PROBLEM DESCRIPTION =>
Retype the listing from the line that contains "Given: Open chart settings with the gear icon" down through its final line, including both ends and leaving out the pictures.

MATERIAL PROVIDED =>
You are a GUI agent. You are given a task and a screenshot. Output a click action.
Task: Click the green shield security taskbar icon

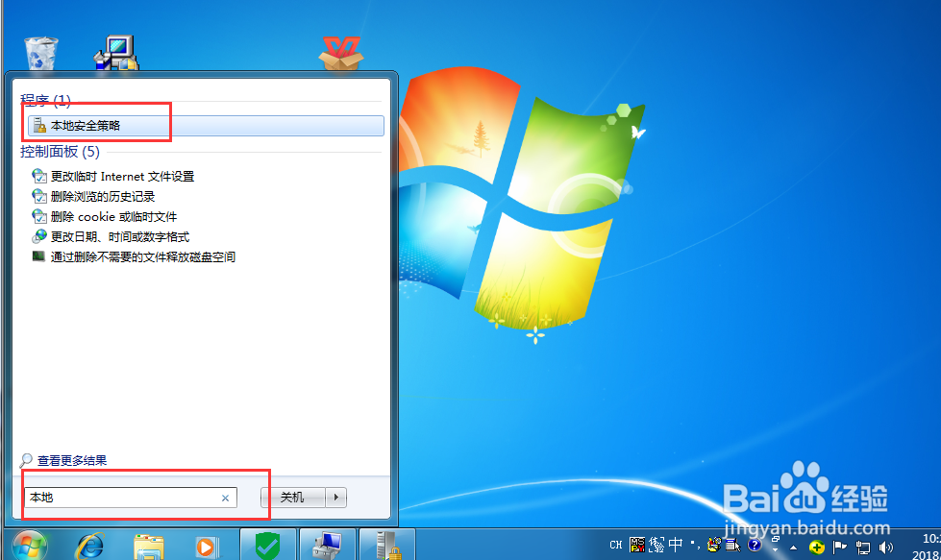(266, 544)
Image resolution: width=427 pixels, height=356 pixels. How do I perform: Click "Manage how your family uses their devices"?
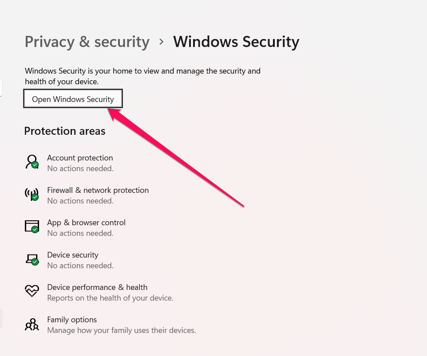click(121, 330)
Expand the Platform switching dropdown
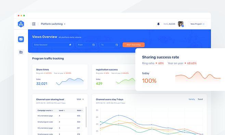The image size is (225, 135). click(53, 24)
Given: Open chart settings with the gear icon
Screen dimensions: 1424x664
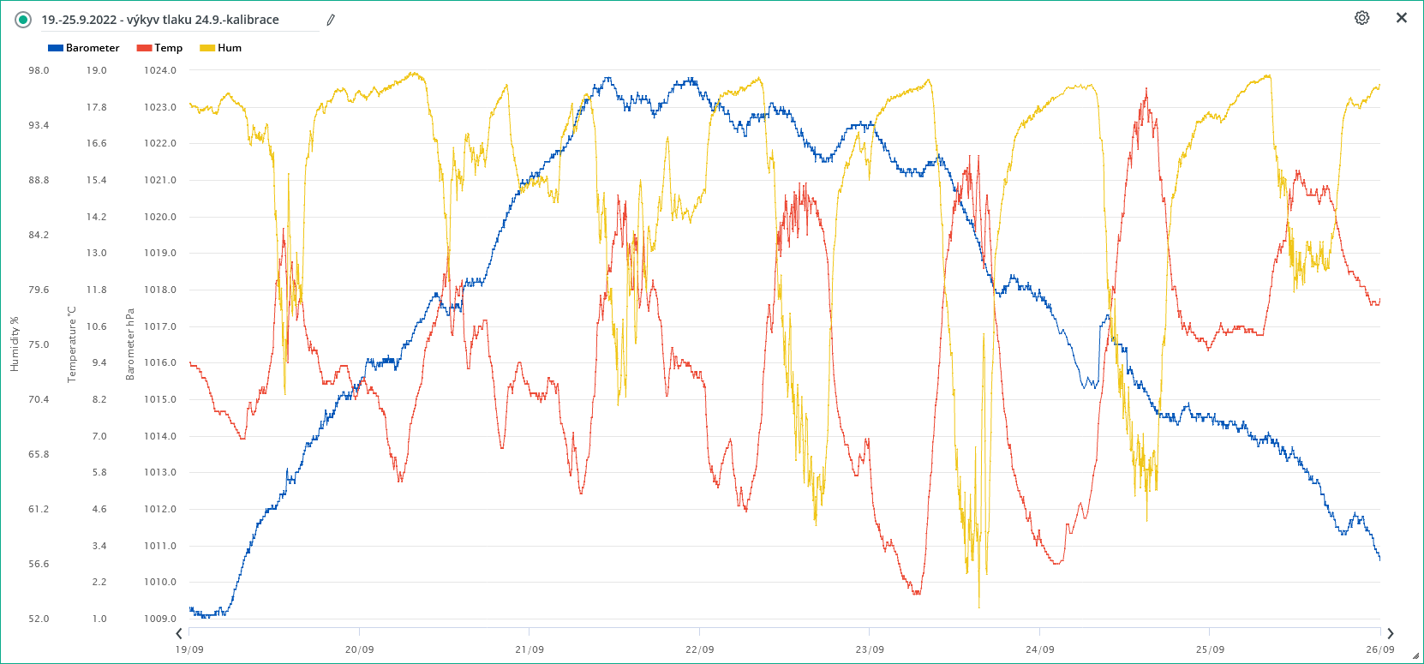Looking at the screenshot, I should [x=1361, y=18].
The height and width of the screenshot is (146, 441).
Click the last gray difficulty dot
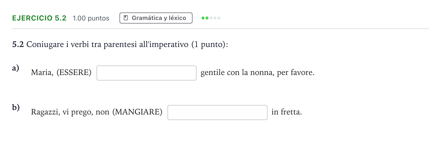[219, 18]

SOLUTION TO THIS EXERCISE =>
Given: Open chart settings with the gear icon
Screen dimensions: 1424x664
Looking at the screenshot, I should [x=1361, y=18].
The height and width of the screenshot is (146, 441).
Click the last gray difficulty dot
[219, 18]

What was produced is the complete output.